# Short problem
Return every line of the records below that contains the string "Focus", matching case exactly.

━━━ Material provided

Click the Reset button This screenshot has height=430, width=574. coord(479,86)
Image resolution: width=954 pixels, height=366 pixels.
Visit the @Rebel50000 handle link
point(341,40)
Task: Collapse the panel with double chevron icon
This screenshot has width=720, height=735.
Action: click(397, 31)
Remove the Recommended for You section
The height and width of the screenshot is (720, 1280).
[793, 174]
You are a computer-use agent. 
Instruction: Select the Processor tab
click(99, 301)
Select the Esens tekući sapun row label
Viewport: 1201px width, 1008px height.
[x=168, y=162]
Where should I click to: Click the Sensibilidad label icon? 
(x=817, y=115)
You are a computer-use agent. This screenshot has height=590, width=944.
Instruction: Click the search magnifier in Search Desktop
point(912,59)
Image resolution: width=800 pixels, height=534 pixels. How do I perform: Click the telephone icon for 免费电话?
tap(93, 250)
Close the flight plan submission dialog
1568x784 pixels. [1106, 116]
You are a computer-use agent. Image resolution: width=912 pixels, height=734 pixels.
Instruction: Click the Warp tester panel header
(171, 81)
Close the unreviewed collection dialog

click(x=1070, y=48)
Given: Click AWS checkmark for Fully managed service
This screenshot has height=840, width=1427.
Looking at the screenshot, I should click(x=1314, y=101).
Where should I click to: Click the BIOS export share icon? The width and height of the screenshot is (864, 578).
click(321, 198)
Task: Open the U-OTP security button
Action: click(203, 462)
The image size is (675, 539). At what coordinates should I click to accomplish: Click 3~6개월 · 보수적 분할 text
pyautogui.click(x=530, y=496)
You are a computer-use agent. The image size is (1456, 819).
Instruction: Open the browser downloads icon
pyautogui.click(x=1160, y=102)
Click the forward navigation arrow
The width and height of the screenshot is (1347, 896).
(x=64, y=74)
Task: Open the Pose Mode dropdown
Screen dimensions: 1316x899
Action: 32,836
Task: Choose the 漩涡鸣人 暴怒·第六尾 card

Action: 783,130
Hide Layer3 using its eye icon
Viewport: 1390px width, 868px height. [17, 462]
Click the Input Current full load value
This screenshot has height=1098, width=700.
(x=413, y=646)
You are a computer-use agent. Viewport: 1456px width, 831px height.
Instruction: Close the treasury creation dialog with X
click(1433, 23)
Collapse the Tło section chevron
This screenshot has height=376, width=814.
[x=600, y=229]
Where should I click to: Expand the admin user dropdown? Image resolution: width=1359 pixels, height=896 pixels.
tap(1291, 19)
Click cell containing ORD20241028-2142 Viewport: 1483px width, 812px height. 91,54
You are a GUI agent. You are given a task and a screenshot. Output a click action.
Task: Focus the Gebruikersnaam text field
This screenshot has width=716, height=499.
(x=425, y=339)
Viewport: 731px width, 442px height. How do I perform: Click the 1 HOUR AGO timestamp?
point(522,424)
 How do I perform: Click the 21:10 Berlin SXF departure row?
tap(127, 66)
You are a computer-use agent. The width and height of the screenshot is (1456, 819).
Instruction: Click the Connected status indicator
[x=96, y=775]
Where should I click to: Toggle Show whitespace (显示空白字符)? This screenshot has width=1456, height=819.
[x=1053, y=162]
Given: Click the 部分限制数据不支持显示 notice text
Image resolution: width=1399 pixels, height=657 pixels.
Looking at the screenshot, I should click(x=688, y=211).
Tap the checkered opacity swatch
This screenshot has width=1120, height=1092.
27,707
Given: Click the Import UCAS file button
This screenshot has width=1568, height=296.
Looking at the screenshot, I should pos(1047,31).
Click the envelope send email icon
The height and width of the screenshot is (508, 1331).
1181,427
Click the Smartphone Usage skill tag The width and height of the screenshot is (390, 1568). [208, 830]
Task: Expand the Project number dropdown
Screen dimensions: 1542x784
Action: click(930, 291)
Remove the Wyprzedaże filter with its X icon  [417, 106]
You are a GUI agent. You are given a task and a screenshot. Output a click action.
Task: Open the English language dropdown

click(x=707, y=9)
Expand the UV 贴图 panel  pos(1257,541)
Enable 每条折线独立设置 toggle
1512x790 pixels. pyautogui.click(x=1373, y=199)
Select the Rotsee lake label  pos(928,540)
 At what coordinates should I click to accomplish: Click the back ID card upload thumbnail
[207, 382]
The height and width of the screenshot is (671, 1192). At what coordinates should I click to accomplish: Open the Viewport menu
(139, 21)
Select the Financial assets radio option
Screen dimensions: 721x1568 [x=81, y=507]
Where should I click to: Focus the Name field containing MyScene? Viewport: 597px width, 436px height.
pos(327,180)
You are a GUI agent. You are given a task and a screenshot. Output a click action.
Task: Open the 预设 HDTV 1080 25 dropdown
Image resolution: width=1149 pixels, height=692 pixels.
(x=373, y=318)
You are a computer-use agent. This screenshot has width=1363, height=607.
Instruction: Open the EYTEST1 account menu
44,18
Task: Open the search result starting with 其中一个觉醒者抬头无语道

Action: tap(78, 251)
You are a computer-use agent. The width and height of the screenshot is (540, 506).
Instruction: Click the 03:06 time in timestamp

━━━━━━

# Problem solution
Task: Focus the Gebruikersnaam text field
Where should I click to: Focus the Name field containing MyScene? Viewport: 597px width, 436px height.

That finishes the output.